February 27, 2014
du command, disk usage with style!Monitoring the kindgdom… ZABBIX!
For a while, we’ve been trying to get proper monitoring at TakeLAN, my home servers, and customers after a lot of work, tuneup and changes we finally made it we got the perfect monitoring setup.
Monitoring…


On the owned datacenters, we’ve installed DHT22 sensors to monitor intake, and exhaust of the room temperature, with that we can get an idea on the heat produced, and it’s circulation. (There’s another sensor above some servers for extra monitoring) but we don’t pay attention to those since we also monitor the temp of the servers.

Those and our friendly Raspberry Pi 4 were enough to monitor both UPS’s and the temperature of one of the rooms.
The changes gave us peace of mind that at low cost, we could also keep historical data on it and use it as a primary jump host for techs and admins.
Setting those DHT22 was easy enough, we wrote some apps to monitor both and to calibrate them precisely at the temperature inside the room and the humidity.
This Raspberry also is in charge of reporting the temperature on other sensors, so it must be operative; we should change this single point of failure.
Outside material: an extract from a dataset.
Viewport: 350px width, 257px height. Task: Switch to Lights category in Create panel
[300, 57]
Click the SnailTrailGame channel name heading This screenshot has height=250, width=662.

Still, the UPS’s don’t support this operation in USB, and I’m looking into multiplexing options to detect a failure of this device and switch over.
Backups!
It’s no secret, I run multiple servers in my house, and I also have a detached garage which comes very handy for remote backups!
The backup happens over powerline (yeah yeah, I have two gig network wires running to the garage, but powerline was more comfortable!)
Again, it’s a raspberry pi 4 with 2 10 TB hard drives plugged in who receive a copy of my zpool, media, storage, LXC containers, and QEMU backups.
I guess if we need to grow, we’ll continue to use USB since we don’t write full blast to it, and it’s mainly archival… if we are going to recover more than likely, we’ll pick up the drives and plug them straight to a machine.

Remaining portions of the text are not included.